**Document extract**
One piece of good news in the latest Medicare trustees’ report is that home health no longer is one of the reasons for a rapidly depleting Medicare’s Part A trust fund. In fact, the fund will remain solvent through 2030, or four years longer than the trustees predicted last year, the report states.
 
In line with the overall projection of slower growth in Medicare’s per capita spending, growth in fee-for-service costs of home health actually will shrink by 0.2% in 2014 and resume growth with a 0.4% gain in 2015, rising to by 5.1% to 5.5% in 2018 through 2023, the report predicts.
 
The amount of home health outlays funded by the Part A Hospital Insurance (HI) trust fund, moreover, is far smaller than the outlays covered by the Part B Supplementary Medical Insurance (SMI) trust fund. Part A, which is funded by the Medicare payroll tax and covers for post-hospital episodes, paid out $6.8 billion for home health claims in 2013, compared with the $11.5 billion drawn from Part B, the trustees reported. Part B outlays, which pay for home health referrals from the community and long-term stays beyond 100 visits annually, are 25% funded by beneficiary premium payments and the balance by congressional appropriations.
 
As also reported by the trustees, Medicare enrollment reached 52.3 million individuals last year — 43.5 million of them age 65 and older and 8.8 million with disabilities. Of the total, 28% chose enrollment in Medicare Advantage plans over standard fee-for-service Medicare.

(Pixel coordinate grounding data)

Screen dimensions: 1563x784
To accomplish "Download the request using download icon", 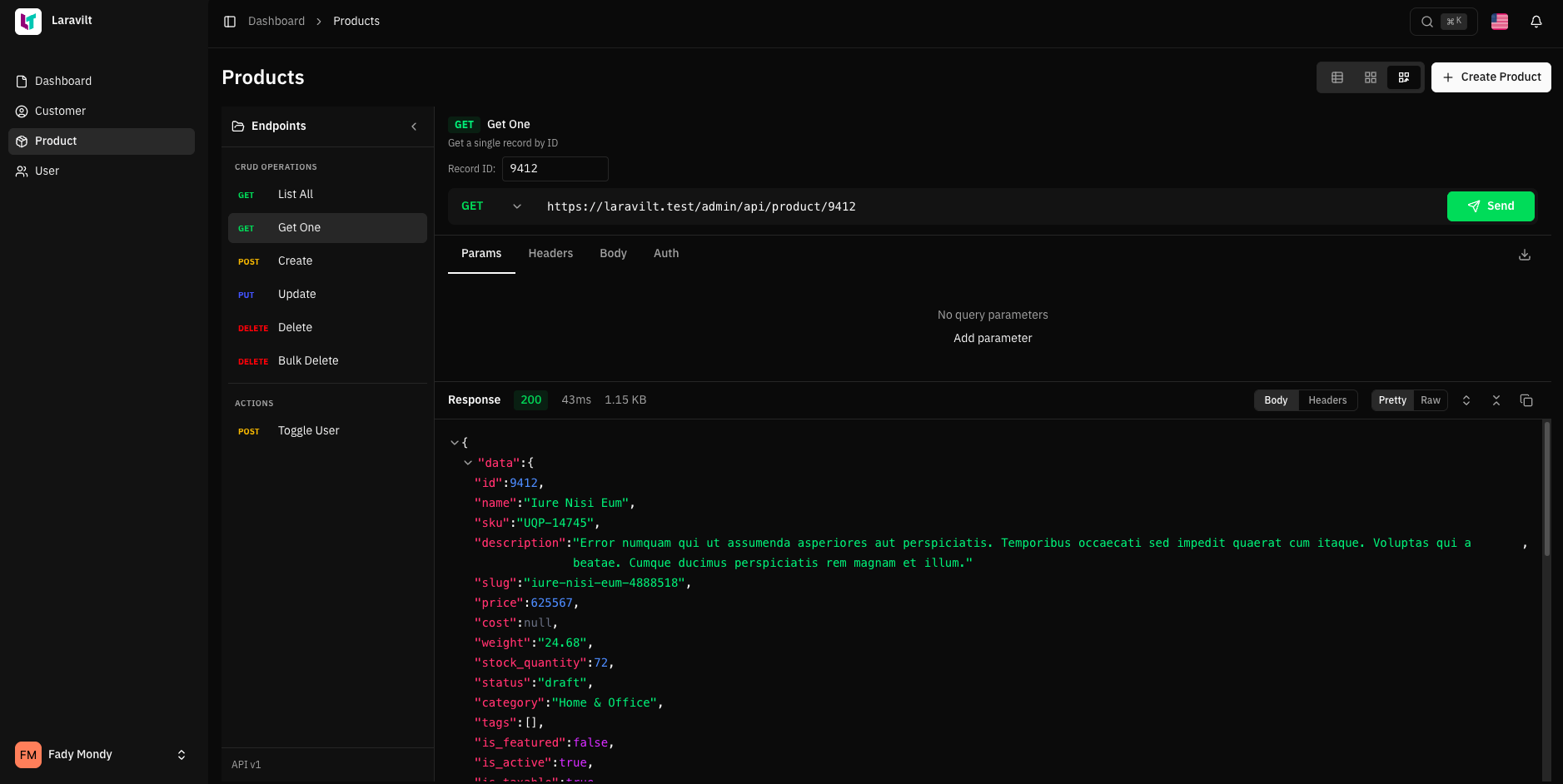I will coord(1525,255).
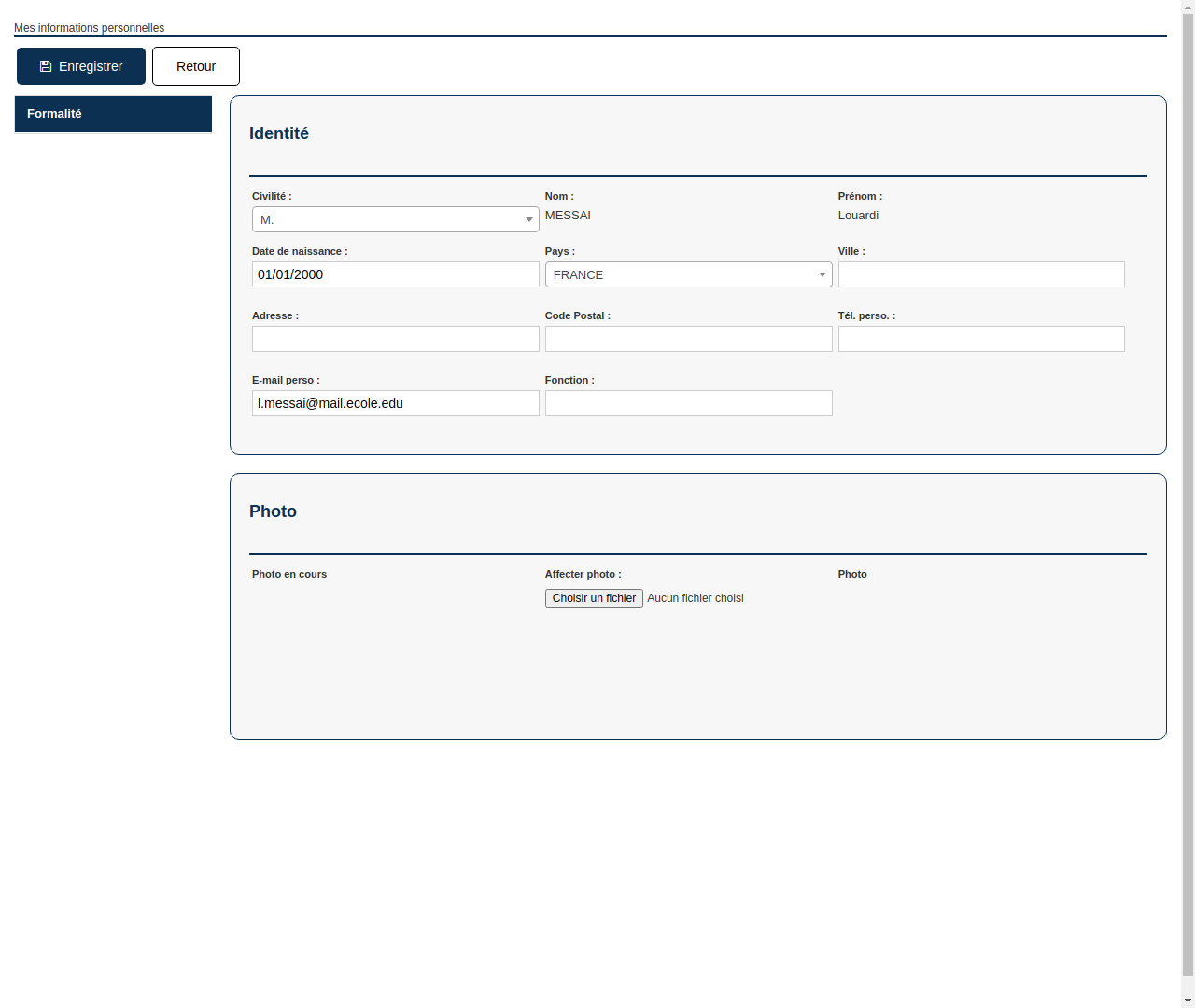Image resolution: width=1195 pixels, height=1008 pixels.
Task: Click the Mes informations personnelles heading
Action: click(x=89, y=28)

**Complete the following**
A. Print the passage on the Medicare trustees' report from "As also reported" up to and including "standard fee-for-service Medicare.".
B. According to the passage on the Medicare trustees' report, how much did Part A pay out for home health claims in 2013?

**Outputs by task**
A.
As also reported by the trustees, Medicare enrollment reached 52.3 million individuals last year — 43.5 million of them age 65 and older and 8.8 million with disabilities. Of the total, 28% chose enrollment in Medicare Advantage plans over standard fee-for-service Medicare.

B. $6.8 billion